* PROBLEM DESCRIPTION *
In the data stretch from the line containing "You are a GUI" through the line containing "point(705,14)", swap "screenshot" for "screen capture" and give back only those lines, with everything else unchanged.

* ITEMS *
********************

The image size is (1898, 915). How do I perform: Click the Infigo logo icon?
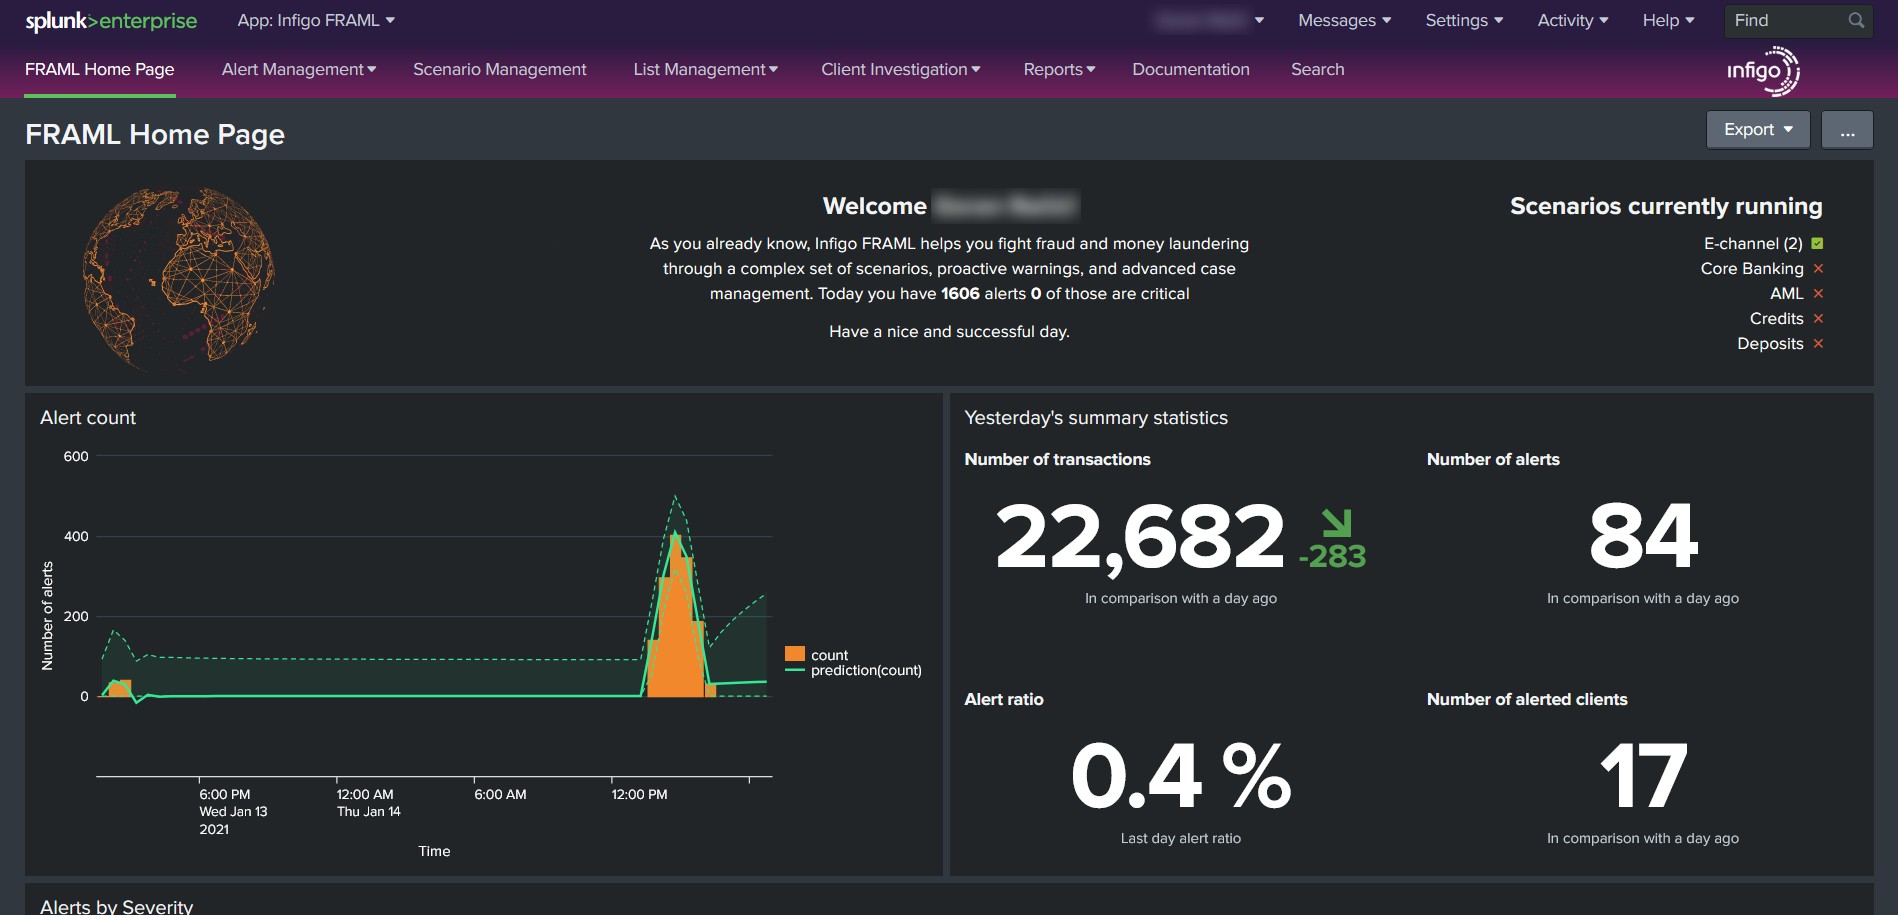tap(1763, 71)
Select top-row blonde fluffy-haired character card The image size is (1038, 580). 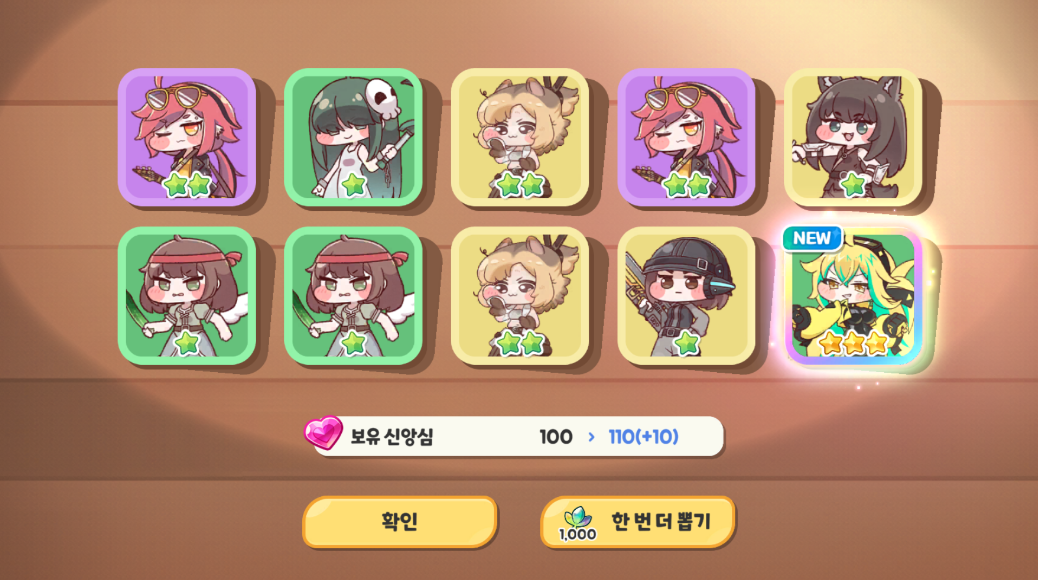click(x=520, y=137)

********************

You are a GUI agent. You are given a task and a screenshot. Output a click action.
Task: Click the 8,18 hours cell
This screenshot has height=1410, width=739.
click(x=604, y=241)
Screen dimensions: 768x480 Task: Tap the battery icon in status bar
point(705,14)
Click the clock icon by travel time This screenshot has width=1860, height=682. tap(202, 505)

********************

* EXERCISE OUTPUT *
You are a GUI agent. You are given a task and a screen capture. Output a click action.
Task: Click the 8,18 hours cell
This screen capture has height=1410, width=739.
click(x=604, y=241)
Screen dimensions: 768x480 Task: Tap the battery icon in status bar
point(705,14)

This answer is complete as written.